**Problem to work on**
Can you print the part of the records that opens with the line containing "Minimize the terminal" and closes with the line containing "Looking at the screenshot, I should [590, 305].", reproducing those lines exactly and nothing else?

**Task inputs**
====================

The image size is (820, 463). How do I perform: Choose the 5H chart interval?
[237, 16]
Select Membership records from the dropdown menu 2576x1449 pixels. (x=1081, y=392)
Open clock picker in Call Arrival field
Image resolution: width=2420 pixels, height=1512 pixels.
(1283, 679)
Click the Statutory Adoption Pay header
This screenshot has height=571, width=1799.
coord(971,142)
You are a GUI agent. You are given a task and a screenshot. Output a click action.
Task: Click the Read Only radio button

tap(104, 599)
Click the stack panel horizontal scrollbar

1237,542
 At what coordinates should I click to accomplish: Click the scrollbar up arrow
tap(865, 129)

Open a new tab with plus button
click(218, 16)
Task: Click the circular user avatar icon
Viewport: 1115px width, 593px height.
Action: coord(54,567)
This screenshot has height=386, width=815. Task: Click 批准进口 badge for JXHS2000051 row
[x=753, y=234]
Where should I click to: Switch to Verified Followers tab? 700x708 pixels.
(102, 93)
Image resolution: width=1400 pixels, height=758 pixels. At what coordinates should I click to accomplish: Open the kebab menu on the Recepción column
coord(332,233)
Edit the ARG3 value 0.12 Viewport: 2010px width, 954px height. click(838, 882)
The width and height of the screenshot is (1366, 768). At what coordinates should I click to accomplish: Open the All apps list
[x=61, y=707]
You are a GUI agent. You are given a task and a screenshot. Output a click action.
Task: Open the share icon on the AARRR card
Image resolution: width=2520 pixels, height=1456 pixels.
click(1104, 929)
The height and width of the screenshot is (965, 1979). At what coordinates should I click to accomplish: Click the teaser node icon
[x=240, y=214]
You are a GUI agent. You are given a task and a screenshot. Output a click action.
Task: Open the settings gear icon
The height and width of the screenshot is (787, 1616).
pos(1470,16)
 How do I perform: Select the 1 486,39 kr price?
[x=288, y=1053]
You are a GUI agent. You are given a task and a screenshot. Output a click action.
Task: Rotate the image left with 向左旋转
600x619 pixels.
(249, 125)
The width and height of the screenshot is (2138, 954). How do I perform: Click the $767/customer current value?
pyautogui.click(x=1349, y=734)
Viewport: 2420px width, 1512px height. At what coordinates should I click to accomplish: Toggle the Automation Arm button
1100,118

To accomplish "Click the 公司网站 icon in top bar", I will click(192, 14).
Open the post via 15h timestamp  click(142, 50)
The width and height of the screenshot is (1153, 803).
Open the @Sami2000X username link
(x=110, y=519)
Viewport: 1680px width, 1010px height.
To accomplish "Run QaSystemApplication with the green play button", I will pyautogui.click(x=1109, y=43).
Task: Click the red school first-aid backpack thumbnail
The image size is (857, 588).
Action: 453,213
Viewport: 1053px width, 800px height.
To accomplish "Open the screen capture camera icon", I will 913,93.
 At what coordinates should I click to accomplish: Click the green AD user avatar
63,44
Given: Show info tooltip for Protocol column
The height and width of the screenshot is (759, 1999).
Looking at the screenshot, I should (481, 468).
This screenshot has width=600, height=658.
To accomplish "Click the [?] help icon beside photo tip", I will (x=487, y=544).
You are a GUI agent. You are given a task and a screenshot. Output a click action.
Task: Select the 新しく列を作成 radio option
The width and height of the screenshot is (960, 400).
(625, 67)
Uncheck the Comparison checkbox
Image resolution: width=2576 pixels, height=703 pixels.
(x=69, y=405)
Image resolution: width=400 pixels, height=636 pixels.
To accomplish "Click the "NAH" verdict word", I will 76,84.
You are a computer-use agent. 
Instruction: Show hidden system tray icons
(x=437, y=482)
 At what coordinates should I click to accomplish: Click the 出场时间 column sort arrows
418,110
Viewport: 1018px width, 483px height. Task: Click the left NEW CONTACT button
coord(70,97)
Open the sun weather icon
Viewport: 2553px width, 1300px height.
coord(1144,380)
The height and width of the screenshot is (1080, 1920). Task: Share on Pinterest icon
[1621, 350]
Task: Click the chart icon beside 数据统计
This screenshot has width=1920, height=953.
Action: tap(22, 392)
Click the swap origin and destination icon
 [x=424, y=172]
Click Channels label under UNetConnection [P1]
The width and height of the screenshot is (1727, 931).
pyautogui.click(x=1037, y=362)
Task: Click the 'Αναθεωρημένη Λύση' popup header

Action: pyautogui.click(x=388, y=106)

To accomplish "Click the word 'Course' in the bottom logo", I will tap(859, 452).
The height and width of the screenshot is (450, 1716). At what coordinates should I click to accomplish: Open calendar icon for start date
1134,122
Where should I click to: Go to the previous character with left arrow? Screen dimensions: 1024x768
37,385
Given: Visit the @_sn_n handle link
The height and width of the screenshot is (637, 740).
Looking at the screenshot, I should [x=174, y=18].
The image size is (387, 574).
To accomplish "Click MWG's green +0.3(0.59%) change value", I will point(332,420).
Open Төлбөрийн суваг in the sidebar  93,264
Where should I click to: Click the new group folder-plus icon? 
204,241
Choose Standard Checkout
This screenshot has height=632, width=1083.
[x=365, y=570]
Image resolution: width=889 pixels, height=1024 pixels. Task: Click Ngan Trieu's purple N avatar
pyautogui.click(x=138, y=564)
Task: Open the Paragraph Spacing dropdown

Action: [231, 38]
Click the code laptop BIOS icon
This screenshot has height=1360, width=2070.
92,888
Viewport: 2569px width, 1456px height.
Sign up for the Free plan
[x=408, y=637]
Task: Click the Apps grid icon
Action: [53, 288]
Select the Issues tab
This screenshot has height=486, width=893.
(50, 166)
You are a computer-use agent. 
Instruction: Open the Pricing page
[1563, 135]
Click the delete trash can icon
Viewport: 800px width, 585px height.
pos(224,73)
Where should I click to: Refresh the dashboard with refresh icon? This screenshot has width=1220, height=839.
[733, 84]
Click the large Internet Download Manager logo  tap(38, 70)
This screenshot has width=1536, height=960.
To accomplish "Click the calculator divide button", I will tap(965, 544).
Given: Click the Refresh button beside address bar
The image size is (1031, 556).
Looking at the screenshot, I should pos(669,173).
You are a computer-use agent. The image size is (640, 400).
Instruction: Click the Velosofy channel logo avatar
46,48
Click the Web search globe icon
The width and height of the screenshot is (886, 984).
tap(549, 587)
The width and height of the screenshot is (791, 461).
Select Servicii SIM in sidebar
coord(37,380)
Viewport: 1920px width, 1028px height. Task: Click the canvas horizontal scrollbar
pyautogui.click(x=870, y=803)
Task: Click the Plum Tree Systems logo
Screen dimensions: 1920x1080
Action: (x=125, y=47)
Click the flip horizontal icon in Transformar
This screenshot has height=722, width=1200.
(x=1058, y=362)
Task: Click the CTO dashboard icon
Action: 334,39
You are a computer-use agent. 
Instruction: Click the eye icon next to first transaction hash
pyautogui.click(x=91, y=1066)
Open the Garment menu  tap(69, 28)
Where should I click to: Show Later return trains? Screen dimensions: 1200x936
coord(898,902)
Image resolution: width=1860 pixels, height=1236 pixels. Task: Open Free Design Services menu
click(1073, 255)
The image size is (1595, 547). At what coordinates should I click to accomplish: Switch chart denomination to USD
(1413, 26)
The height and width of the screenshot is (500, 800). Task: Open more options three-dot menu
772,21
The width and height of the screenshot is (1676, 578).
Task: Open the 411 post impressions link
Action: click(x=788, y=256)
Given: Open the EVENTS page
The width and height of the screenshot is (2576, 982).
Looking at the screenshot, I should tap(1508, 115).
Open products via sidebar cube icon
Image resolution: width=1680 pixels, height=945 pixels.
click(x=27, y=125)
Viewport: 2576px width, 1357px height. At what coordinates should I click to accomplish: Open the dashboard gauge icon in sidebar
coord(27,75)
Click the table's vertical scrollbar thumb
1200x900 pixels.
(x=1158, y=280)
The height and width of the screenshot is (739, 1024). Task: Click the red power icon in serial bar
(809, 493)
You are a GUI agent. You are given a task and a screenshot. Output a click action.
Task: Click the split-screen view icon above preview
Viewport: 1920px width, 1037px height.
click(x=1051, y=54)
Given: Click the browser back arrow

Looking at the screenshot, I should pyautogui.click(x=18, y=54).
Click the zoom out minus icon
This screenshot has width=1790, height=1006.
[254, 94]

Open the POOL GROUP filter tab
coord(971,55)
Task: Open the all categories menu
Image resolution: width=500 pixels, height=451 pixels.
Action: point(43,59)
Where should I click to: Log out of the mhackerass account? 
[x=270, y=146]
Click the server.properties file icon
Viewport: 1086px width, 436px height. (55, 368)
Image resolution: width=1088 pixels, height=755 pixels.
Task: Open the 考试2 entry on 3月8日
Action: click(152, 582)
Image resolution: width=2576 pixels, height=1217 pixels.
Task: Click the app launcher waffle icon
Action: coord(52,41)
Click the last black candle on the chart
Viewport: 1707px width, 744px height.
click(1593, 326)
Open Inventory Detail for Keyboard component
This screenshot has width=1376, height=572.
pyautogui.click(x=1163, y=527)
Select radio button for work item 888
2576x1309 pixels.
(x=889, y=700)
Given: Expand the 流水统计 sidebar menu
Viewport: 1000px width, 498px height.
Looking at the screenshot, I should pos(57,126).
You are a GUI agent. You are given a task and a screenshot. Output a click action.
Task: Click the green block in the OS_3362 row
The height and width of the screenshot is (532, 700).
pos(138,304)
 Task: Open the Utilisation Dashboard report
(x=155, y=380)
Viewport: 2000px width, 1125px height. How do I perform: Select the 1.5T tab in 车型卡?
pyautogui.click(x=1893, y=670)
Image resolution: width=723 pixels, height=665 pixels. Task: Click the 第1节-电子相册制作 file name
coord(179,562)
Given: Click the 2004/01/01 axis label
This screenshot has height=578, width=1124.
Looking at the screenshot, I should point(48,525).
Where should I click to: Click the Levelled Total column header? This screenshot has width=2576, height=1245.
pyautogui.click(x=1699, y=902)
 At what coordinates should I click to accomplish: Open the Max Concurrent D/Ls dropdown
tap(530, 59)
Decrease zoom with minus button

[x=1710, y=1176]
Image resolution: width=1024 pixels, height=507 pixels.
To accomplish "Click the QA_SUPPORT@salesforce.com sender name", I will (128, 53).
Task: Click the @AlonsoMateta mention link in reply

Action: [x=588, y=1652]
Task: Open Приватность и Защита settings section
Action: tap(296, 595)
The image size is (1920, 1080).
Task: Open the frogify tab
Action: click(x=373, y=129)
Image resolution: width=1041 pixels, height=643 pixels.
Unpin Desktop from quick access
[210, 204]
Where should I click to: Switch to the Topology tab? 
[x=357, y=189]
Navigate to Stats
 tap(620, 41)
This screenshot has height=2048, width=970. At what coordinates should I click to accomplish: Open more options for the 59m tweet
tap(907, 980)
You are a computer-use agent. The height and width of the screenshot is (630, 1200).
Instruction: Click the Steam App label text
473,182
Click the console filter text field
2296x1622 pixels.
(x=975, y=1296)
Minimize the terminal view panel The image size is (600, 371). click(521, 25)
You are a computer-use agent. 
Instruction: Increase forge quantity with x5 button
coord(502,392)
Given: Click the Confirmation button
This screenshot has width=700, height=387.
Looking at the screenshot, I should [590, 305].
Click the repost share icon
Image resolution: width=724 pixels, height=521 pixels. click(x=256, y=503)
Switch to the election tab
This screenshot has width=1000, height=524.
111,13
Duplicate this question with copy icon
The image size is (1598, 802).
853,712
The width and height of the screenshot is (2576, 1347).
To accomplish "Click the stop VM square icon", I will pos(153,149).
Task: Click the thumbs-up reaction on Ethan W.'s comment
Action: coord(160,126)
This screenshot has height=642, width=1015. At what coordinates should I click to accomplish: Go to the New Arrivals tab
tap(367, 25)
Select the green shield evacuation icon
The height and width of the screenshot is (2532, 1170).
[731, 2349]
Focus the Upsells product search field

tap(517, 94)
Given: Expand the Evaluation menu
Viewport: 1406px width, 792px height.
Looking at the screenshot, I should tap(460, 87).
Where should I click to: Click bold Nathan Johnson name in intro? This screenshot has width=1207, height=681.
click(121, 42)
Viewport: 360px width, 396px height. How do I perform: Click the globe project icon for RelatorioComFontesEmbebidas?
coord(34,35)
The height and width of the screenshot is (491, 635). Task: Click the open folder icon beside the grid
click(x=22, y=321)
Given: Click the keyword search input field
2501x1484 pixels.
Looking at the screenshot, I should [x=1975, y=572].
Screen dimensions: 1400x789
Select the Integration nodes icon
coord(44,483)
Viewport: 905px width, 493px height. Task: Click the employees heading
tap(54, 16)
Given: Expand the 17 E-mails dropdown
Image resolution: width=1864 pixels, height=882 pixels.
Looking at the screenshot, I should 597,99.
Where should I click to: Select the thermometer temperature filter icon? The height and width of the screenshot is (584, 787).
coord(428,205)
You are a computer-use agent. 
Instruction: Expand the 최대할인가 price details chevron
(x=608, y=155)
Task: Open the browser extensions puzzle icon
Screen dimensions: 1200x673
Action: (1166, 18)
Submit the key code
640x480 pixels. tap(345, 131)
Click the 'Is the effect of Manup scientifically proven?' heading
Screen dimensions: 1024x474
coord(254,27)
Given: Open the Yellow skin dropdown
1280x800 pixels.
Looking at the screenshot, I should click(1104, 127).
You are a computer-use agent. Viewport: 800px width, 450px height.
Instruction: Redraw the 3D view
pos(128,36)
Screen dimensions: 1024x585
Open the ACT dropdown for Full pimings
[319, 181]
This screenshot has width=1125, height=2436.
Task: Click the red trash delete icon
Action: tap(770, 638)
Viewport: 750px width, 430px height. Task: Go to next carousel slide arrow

====================

**The solution**
Minimize the terminal view panel The image size is (600, 371). click(521, 25)
You are a computer-use agent. 
Instruction: Increase forge quantity with x5 button
coord(502,392)
Given: Click the Confirmation button
This screenshot has width=700, height=387.
Looking at the screenshot, I should [590, 305].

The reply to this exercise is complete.